Note that there are also min-max heaps that work in O(log N) time per  
insertion or extract-min or extract-max,  and I should really provide  
one in my boost.Minmax library.  They also work by using an  
std::vector storage and using an implicit binary tree. That enables  
to have exact quantiles in O(t+log N) time per insertion.   
Maintaining t quantiles means t separate vectors, so the overhead  
would be up to double the storage (assuming doubling rule for  
expanding vectors) and you'd have to compare that to a r/b tree  
node.  For elements such as integers, double still compares favorably  
to binary tree nodes which has an overhead of three pointers and a  
rank per integer.
> An accumulator storing a tree of this kind would be able to calculate
> not only the median, but any desired percentile in O(log N) time. The
> drawback is that:
>  - accumulating a sample would take O(log N) too
>  - O(N) extra storage
Agreed.  If you don't want just the median, but have the rank  
selection operation for any rank, a tree would be also my way to go.  

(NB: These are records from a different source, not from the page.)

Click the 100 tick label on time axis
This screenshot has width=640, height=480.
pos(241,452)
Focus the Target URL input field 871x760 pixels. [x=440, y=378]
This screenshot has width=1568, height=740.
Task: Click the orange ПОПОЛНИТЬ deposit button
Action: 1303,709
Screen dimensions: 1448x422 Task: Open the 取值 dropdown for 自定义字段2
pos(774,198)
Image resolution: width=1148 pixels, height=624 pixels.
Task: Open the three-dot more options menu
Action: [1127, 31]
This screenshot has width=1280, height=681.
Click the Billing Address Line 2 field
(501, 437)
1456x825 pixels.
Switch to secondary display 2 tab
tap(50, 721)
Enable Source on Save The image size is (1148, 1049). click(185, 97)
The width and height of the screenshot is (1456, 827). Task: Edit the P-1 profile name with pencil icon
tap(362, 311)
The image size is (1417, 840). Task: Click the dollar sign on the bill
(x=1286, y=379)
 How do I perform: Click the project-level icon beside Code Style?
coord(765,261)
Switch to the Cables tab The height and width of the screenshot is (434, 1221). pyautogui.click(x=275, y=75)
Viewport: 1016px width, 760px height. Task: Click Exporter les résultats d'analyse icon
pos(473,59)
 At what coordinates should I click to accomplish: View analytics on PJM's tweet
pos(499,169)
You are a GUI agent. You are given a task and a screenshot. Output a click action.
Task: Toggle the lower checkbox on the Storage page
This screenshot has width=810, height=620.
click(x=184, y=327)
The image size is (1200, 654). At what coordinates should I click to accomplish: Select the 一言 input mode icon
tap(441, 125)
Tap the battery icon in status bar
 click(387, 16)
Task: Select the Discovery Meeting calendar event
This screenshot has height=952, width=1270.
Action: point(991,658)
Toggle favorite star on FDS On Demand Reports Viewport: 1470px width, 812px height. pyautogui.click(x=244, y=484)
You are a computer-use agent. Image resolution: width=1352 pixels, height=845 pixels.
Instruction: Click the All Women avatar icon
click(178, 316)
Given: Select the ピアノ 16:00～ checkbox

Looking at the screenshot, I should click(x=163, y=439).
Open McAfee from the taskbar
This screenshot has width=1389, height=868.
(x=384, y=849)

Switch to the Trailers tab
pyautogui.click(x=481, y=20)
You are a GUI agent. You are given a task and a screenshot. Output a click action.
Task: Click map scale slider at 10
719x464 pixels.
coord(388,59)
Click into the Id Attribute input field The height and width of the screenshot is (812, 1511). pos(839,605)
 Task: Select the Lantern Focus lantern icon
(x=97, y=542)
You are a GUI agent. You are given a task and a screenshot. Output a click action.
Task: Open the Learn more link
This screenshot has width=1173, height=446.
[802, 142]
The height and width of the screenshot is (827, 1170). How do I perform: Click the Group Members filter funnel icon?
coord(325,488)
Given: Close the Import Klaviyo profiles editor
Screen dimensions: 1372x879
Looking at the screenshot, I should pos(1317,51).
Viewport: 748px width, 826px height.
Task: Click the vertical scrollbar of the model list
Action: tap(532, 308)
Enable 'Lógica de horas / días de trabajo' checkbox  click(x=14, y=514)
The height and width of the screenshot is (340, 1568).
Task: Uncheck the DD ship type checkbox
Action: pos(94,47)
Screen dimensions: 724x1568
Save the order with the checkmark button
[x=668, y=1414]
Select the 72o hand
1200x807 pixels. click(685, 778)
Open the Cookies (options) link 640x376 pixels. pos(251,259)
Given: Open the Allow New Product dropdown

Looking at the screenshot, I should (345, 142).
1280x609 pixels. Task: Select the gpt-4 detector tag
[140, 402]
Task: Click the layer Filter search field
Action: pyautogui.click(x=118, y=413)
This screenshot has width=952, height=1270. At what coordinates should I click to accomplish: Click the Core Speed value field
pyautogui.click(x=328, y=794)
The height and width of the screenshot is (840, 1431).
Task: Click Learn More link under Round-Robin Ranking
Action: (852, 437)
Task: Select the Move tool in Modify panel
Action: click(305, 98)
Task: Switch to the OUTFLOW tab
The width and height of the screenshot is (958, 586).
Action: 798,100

However, in that case, I wouldn't use the accumulator library to  
start with.  Even for applying this to a tail of a distribution, I  
humbly submit a sorted vector would be better (assuming tail is  
small, i.e. constant size) due to compactness in the code, locality  
of reference, etc.  Then there is the issue of distinct numbers,  
you'd have to decide for your application if N is much smaller than  
the total number of multiplicities...
> Combining two accumulators of this kind (containing all unique values
> in a tree) would require O(N+M) time, where N and M are the numbers of
> unique values stored in the respective accumulators. Though, I guess
> that the median (or any percentile) might be calculated in
> O(square(log N)+square(log M)) without actually merging... I'm not
> sure...
You're correct.  Given two sorted ranges (which your trees simulate  
with an overhead for random access to log(N) or log(M)), by applying  
binary search you can find the median of the union in an extra  
multiplicative logarithmic factor.
> The extra storage is a very important drawback. If an algorithm like
> this one was ever included in the accumulators, it should be optional
> and disabled by default.
I agree with this.  Once you provide it, people will use it.  Better  
make sure they darn know what they're getting into...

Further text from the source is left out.